En pleno desconcierto desde el 27 de octubre, con las relaciones personales muy tocadas por la desbandada -Puigdemont se fue y Junqueras se enteró por los medios de comunicación- el independentismo no está sabiendo gestionar el regalo que le llego el 21-D en forma de mayoría parlamentaria. Su estrategia se había estrellado contra el muro del Estado, pero el voto ciudadano le ofreció una oportunidad de recuperar las instituciones y recomponer sus planes desde el gobierno. Por mucho que se reniegue del poder autonómico, más vale tener éste que ninguno. Pero encallado en un largo proceso de elaboración del duelo por la perdido (y por lo no ganado), que Puigdemont hace girar en torno a su persona, no acaba de aterrizar. En la espera, el gobierno español, doblemente desbordado, por los tribunales y por Ciudadanos, sólo pone piedras en el camino. ¿Quiere realmente el PP una cierta recuperación de una normalidad -inevitablemente precaria, en tanto que expuesta a sobresaltos judiciales permanentes- o prefiere seguir en la confrontación abierta, manteniendo al independentismo como chivo expiatorio de todos sus males y como tapadera de sus fracasos?

¿Cuál es la obligación de un gobierno: encauzar los conflictos o buscar la revancha? Un PP debilitado parece haber optado por el método Trump: la venganza como horizonte supremo. El resultado de Cataluña le coloca en una posición tremendamente incómoda: alardea de haber frenado al independentismo pero ha perdido los pocos apoyos que ya tenía entre los catalanes. Por más que Rajoy se esfuerce en presentarse como campeón de la dureza -"destituir a un gobierno elegido democráticamente es muy duro"- los enfurecidos confían más en Ciudadanos. Por mucho que se esfuerce en cantar victoria, todo el mundo sabe que la vuelta de tuerca (al independentismo y a las reglas del juego) la han dado los tribunales. Las malas vibraciones por lo ocurrido -con fracasos espectaculares como el 1 de Octubre-; la debilidad mostrada al ser incapaz de encauzar la cuestión independentista en cinco años; y la constatación de que el independentismo sigue ahí, generan un resentimiento que sale por los poros.

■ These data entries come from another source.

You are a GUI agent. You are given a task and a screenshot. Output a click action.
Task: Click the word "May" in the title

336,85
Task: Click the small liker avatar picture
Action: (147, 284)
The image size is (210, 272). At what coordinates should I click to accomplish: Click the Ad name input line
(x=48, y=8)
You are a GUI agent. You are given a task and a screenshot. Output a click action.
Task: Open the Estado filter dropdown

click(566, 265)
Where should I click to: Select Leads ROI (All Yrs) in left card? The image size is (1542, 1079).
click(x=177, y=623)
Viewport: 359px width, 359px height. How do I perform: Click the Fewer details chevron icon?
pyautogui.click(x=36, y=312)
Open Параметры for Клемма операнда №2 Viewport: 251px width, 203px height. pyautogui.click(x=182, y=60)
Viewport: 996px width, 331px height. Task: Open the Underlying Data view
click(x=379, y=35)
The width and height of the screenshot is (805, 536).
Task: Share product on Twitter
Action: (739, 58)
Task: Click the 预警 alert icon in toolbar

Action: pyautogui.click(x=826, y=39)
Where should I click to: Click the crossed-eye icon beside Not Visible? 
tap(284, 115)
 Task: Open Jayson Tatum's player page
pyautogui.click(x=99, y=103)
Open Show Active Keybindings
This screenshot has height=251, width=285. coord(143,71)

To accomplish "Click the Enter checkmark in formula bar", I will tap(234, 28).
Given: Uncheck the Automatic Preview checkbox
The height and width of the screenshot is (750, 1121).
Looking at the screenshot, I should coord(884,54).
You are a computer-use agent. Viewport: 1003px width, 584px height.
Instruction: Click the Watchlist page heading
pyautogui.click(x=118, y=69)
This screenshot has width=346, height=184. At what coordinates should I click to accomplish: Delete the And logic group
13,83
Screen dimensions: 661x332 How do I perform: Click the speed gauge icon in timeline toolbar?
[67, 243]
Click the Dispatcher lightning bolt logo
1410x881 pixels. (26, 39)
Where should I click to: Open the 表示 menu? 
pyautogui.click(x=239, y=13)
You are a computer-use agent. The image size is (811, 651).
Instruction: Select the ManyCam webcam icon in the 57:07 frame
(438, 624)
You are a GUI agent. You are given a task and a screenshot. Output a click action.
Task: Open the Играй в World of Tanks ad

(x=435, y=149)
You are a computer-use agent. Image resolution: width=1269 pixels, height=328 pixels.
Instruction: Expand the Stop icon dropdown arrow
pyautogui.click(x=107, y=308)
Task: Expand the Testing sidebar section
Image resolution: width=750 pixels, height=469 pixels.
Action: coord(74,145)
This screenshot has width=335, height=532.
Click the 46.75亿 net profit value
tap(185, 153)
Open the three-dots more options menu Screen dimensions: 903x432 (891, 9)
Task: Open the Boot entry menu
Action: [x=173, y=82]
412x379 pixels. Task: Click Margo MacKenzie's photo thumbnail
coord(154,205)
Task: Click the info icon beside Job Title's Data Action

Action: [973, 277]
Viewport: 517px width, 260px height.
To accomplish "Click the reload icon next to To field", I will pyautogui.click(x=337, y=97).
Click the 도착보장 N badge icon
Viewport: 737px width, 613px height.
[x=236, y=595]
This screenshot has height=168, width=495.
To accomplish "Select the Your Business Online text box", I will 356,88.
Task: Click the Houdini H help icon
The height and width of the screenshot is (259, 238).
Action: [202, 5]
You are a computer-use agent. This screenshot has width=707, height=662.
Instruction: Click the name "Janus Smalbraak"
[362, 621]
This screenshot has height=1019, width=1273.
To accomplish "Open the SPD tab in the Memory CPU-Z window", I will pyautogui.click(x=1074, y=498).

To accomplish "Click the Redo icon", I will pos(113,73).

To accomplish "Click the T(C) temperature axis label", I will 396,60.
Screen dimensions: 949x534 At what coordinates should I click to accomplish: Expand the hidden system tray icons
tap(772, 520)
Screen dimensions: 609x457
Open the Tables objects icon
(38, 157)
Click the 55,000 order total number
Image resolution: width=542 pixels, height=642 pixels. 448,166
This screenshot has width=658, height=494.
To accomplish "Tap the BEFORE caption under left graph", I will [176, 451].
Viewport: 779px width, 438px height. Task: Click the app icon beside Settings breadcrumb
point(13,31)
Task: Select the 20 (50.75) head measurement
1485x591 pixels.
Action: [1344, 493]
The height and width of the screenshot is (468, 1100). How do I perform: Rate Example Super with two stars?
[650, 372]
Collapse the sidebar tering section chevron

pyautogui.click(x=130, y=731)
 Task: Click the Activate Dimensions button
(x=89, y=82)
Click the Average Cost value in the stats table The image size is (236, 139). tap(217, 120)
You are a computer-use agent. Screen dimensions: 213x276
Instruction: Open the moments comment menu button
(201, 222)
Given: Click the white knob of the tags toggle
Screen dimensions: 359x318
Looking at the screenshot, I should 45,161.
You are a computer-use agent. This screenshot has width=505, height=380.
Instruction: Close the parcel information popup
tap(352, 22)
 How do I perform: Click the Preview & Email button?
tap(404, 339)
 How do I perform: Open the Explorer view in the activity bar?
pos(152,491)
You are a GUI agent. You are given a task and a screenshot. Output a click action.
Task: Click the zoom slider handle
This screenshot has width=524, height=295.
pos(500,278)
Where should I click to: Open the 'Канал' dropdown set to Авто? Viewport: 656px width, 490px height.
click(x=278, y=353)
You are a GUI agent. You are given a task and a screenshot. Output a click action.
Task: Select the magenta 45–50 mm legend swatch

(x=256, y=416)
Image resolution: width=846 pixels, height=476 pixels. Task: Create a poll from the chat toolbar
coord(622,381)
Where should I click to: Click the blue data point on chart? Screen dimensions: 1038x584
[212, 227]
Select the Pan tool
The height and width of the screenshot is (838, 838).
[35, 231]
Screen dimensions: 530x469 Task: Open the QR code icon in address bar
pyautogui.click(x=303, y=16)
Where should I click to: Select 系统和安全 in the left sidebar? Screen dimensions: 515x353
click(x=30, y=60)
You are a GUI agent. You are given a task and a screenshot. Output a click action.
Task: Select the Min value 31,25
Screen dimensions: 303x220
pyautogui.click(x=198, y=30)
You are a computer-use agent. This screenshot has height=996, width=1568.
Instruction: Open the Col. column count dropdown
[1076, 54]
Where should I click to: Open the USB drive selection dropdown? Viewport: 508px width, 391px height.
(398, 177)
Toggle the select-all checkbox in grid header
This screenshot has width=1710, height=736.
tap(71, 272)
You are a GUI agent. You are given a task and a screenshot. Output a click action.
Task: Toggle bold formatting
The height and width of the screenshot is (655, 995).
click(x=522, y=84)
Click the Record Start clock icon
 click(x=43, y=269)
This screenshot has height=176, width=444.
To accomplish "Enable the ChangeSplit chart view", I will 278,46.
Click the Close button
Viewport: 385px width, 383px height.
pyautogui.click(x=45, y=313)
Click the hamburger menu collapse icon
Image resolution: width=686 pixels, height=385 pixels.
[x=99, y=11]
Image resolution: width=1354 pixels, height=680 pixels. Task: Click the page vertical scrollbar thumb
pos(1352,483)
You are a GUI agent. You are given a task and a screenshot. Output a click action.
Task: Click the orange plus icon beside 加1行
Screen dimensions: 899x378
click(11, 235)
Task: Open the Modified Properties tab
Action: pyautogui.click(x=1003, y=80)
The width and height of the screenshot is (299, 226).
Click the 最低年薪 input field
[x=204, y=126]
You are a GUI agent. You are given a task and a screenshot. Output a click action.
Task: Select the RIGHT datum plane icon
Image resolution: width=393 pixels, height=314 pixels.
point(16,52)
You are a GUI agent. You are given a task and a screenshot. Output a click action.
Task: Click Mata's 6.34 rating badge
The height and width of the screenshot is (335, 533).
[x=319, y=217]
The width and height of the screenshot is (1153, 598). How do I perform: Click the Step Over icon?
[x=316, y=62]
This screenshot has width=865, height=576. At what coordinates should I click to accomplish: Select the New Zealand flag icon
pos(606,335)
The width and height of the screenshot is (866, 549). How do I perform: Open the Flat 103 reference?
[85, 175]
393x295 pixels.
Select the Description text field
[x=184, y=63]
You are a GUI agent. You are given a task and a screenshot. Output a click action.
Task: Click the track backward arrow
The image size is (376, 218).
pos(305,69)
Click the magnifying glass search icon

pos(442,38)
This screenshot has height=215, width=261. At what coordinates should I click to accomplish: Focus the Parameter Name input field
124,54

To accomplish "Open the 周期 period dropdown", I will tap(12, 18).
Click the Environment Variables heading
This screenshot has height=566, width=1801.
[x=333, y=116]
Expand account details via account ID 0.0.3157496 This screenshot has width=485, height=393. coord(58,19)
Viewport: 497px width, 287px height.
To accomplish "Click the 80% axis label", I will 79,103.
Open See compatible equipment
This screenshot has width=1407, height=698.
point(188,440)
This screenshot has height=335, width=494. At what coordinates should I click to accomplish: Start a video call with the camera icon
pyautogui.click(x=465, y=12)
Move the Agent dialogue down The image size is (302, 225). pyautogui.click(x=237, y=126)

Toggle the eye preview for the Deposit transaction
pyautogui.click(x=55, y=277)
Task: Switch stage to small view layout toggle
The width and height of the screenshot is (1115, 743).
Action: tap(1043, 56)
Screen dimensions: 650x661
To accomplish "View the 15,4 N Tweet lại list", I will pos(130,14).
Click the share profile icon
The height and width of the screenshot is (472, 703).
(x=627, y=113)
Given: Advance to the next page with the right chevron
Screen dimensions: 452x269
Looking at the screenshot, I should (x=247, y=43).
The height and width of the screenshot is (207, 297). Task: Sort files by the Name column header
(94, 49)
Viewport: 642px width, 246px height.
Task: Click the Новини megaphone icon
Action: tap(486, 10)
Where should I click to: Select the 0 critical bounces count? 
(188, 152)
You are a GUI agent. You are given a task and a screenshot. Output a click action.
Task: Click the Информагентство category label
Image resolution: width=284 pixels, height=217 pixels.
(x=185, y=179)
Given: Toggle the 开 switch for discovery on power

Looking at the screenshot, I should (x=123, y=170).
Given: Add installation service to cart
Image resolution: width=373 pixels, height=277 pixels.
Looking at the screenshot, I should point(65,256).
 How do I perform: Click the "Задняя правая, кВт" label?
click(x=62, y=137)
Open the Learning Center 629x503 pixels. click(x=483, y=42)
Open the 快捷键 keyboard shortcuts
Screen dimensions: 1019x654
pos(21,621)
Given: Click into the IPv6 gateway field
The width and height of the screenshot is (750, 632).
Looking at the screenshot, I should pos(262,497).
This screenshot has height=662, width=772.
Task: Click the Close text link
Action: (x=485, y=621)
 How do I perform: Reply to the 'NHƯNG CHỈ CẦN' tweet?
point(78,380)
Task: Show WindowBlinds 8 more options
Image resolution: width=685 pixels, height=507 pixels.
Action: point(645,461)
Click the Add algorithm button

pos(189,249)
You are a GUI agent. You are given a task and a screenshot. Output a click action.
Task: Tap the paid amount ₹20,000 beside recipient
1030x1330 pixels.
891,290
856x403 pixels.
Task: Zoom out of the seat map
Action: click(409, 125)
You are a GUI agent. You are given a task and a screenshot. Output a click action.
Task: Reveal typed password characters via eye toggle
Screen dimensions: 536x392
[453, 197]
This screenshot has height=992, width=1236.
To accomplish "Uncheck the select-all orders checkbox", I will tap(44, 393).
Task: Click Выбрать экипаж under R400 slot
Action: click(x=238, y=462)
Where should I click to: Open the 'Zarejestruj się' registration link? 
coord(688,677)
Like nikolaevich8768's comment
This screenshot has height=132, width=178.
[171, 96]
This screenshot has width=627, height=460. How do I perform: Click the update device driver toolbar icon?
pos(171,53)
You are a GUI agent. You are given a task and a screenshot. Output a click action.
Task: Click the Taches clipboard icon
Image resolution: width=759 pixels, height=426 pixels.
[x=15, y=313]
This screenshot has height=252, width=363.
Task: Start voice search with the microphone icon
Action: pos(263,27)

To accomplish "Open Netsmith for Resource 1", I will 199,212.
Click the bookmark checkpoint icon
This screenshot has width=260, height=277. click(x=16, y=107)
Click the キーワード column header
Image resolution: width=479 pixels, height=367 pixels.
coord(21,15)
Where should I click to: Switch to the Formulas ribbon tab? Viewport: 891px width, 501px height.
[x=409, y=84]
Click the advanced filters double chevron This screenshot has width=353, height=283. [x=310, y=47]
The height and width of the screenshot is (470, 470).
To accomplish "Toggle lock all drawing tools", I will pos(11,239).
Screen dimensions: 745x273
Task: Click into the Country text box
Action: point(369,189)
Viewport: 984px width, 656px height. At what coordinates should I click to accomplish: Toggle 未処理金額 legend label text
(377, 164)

El pensamiento ilusorio va por barrios. El independentismo viajó metido en una burbuja que le hizo creer que el Estado estaba debilitado y desconcertado y que tenía al alcance de su mano tumbarlo: se estrelló. El gobierno, rodeado de un entorno mediático unánime, demasiado unánime, se creyó, primero, que el independentismo se hundiría sólo y, después, que en unas elecciones bajo tutela, con el mando soberanista dispersado entre el extranjero y la cárcel, los catalanes atemorizados le darían la espalda y triunfaría el constitucionalismo. Y perdió. Esta es la realidad. El independentismo está tocado pero representa a dos millones de personas y puede gobernar, si no se pierde en sus ritos y en la falta de autoridad para acallar los gritos de traición. Y el PP debe superar el espíritu vengativo, por más que el fantasma de Ciudadanos pisándole los talones le saque de quicio. Unos y otros tienen que asumir un tiempo nuevo. Y es obligación del más fuerte aportar distensión. Y del PSOE demostrar que todavía existe, que es capaz de vida propia y de no ser cómplice de la regresión del Estado.